→ **Listed records**:

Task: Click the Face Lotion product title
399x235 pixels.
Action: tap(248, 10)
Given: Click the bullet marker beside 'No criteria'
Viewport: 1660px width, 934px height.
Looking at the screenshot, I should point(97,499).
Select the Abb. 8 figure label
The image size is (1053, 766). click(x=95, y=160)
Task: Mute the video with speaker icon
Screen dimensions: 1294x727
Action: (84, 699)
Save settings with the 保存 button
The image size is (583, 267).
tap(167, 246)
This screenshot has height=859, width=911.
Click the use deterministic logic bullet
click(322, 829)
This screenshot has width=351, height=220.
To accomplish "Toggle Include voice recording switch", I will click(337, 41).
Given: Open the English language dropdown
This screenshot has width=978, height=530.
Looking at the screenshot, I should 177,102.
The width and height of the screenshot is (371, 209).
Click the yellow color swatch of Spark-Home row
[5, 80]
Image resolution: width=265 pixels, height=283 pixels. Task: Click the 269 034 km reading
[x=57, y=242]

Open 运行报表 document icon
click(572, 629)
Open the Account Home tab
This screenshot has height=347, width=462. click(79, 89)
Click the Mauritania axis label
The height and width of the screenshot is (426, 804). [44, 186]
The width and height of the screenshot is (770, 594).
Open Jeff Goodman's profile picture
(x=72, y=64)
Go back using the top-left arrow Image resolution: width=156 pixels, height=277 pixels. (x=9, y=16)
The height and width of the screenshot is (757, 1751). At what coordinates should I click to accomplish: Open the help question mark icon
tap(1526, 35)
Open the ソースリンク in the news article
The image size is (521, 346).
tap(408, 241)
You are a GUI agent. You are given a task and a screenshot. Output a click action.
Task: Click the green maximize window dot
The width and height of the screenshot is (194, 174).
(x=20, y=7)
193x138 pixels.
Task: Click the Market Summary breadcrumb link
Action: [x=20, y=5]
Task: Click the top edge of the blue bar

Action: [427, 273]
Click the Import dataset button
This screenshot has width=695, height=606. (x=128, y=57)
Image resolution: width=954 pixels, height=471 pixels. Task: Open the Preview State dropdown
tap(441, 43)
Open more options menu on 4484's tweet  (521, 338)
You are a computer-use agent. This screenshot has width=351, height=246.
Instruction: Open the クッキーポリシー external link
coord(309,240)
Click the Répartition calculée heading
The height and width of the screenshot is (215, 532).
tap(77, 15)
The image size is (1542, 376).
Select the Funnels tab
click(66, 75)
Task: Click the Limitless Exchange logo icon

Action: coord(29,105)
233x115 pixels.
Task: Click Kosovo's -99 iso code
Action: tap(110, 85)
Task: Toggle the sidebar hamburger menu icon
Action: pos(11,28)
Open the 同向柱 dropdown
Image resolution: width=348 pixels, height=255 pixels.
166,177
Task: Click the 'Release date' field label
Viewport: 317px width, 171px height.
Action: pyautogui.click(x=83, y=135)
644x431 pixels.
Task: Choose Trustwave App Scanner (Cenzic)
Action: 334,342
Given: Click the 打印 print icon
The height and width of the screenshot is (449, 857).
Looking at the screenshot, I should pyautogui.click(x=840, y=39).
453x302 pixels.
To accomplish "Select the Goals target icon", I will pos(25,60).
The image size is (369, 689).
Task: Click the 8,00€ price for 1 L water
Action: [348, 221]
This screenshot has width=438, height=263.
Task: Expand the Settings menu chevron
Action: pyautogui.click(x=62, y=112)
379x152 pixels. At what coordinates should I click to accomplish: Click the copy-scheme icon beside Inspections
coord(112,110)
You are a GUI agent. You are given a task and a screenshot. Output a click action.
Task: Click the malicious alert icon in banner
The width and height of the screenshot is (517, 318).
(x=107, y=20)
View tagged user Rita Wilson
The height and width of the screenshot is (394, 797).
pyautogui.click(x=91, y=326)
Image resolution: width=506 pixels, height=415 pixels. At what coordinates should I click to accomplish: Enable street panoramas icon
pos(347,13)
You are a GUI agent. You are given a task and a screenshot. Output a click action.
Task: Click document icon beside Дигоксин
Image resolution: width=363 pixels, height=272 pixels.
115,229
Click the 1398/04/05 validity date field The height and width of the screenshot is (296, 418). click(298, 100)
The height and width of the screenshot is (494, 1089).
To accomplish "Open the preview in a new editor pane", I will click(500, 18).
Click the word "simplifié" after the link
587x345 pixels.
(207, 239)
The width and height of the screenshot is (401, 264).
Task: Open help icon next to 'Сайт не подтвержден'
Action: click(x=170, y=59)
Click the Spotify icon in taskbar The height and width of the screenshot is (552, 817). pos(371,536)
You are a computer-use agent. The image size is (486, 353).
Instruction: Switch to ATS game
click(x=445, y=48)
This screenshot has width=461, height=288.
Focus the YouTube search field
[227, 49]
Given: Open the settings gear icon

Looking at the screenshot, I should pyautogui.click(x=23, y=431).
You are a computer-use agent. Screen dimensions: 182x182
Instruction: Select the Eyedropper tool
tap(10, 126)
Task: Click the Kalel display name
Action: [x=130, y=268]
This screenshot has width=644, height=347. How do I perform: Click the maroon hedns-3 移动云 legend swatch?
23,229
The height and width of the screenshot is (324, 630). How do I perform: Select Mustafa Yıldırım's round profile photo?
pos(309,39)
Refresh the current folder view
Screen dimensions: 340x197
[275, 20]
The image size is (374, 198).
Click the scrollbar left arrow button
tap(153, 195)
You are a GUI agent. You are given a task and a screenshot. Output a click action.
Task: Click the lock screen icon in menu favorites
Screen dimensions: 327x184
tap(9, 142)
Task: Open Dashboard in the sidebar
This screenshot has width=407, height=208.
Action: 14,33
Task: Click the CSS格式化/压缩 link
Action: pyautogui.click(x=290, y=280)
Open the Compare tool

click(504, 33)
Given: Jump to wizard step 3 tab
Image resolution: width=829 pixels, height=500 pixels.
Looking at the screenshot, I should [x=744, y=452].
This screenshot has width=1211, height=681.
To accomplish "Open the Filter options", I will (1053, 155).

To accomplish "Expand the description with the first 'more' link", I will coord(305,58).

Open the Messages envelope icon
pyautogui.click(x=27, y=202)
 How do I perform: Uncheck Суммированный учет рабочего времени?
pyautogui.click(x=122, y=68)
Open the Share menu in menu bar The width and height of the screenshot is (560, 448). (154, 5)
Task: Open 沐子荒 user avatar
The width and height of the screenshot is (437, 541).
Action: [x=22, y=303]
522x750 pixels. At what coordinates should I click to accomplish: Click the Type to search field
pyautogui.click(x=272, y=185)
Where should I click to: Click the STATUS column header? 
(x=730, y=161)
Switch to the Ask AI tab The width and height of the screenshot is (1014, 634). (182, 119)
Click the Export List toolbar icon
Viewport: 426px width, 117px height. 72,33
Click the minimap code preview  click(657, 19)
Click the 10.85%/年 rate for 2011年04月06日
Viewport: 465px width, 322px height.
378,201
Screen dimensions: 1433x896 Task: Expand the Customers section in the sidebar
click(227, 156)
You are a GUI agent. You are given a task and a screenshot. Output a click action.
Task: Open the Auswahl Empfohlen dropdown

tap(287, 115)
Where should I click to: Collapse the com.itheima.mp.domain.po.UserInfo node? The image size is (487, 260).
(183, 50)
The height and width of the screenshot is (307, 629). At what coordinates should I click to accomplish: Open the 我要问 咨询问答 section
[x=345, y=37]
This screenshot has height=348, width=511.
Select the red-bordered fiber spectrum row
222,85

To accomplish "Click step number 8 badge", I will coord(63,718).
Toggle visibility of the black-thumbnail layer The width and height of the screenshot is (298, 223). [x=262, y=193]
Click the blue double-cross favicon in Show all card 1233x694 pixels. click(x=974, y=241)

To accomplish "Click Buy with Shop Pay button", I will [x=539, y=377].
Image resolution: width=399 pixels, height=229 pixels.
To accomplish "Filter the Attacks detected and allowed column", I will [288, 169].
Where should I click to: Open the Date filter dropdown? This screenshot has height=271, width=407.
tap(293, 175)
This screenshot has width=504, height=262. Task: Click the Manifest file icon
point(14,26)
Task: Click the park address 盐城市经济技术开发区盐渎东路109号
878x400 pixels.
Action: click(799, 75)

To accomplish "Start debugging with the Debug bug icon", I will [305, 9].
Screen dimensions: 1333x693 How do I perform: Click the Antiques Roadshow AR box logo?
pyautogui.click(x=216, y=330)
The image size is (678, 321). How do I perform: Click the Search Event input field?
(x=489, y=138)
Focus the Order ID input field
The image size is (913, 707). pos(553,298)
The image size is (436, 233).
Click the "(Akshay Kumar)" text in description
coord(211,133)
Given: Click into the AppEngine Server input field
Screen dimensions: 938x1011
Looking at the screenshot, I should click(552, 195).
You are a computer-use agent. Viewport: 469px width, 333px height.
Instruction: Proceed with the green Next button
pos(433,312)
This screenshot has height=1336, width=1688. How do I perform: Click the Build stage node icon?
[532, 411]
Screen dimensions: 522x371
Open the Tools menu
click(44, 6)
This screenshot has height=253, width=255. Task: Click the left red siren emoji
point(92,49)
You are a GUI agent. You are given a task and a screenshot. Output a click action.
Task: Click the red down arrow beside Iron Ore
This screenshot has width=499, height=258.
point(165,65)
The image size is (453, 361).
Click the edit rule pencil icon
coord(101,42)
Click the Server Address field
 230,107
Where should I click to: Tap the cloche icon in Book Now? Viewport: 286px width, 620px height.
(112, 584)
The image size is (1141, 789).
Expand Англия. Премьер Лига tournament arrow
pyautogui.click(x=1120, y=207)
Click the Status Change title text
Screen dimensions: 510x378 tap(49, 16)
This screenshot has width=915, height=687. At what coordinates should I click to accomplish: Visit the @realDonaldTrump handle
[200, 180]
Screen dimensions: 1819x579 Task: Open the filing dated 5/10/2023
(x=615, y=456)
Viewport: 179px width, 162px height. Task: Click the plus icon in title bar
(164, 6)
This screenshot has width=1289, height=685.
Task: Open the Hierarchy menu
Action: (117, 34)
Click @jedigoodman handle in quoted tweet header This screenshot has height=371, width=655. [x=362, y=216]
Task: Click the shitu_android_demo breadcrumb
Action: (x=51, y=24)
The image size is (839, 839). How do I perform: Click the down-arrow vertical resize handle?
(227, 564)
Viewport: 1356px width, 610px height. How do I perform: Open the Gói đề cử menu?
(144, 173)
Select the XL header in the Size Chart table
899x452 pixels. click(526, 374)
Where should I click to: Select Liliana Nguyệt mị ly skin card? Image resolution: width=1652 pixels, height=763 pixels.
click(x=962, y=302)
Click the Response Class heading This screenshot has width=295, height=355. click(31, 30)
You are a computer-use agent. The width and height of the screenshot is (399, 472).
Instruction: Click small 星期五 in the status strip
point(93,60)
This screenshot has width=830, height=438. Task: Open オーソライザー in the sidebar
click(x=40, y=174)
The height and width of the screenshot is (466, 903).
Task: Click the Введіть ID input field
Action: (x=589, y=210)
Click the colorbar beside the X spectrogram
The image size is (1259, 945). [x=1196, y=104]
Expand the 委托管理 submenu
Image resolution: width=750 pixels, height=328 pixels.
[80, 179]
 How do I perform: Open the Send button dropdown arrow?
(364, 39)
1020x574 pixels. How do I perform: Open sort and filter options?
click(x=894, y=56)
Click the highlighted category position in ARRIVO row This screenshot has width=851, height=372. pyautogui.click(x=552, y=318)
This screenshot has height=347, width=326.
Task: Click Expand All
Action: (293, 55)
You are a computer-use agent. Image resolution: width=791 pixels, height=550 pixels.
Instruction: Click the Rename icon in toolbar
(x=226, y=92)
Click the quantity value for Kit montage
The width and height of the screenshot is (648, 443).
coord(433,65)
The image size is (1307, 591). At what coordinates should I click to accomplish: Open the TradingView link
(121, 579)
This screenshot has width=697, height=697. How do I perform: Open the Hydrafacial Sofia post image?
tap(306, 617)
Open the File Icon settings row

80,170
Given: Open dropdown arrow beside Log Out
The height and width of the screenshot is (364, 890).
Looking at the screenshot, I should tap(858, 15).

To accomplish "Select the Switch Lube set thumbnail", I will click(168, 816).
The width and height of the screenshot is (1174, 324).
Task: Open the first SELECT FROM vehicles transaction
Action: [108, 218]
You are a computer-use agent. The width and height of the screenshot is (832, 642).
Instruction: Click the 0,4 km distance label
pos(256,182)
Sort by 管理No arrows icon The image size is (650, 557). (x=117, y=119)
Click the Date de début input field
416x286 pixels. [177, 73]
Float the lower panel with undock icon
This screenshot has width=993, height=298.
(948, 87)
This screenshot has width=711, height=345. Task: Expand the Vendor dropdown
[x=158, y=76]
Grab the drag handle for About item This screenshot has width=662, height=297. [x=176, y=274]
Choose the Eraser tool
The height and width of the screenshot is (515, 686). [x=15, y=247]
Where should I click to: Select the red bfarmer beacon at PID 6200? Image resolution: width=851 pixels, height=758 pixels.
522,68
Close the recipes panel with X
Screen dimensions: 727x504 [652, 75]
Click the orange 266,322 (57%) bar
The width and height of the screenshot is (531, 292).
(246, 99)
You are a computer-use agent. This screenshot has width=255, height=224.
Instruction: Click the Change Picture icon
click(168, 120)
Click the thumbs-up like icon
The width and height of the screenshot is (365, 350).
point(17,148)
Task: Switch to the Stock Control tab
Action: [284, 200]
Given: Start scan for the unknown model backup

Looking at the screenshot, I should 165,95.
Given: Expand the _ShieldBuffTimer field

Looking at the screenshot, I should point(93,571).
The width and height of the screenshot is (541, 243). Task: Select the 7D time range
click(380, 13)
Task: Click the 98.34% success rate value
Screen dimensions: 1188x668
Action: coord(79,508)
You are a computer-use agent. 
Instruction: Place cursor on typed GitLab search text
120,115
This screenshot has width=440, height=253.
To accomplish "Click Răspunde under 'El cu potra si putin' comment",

→ **Assigned task**:
From the line holding "Task: Click the green maximize window dot" to the line holding "Given: Click the 打印 print icon", inclusive, restate each line above exactly as written.

→ **Your response**:
Task: Click the green maximize window dot
The width and height of the screenshot is (194, 174).
(x=20, y=7)
193x138 pixels.
Task: Click the Market Summary breadcrumb link
Action: [x=20, y=5]
Task: Click the top edge of the blue bar

Action: [427, 273]
Click the Import dataset button
This screenshot has width=695, height=606. (x=128, y=57)
Image resolution: width=954 pixels, height=471 pixels. Task: Open the Preview State dropdown
tap(441, 43)
Open more options menu on 4484's tweet  (521, 338)
You are a computer-use agent. This screenshot has width=351, height=246.
Instruction: Open the クッキーポリシー external link
coord(309,240)
Click the Répartition calculée heading
The height and width of the screenshot is (215, 532).
tap(77, 15)
The image size is (1542, 376).
Select the Funnels tab
click(66, 75)
Task: Click the Limitless Exchange logo icon

Action: coord(29,105)
233x115 pixels.
Task: Click Kosovo's -99 iso code
Action: tap(110, 85)
Task: Toggle the sidebar hamburger menu icon
Action: pos(11,28)
Open the 同向柱 dropdown
Image resolution: width=348 pixels, height=255 pixels.
166,177
Task: Click the 'Release date' field label
Viewport: 317px width, 171px height.
Action: pyautogui.click(x=83, y=135)
644x431 pixels.
Task: Choose Trustwave App Scanner (Cenzic)
Action: 334,342
Given: Click the 打印 print icon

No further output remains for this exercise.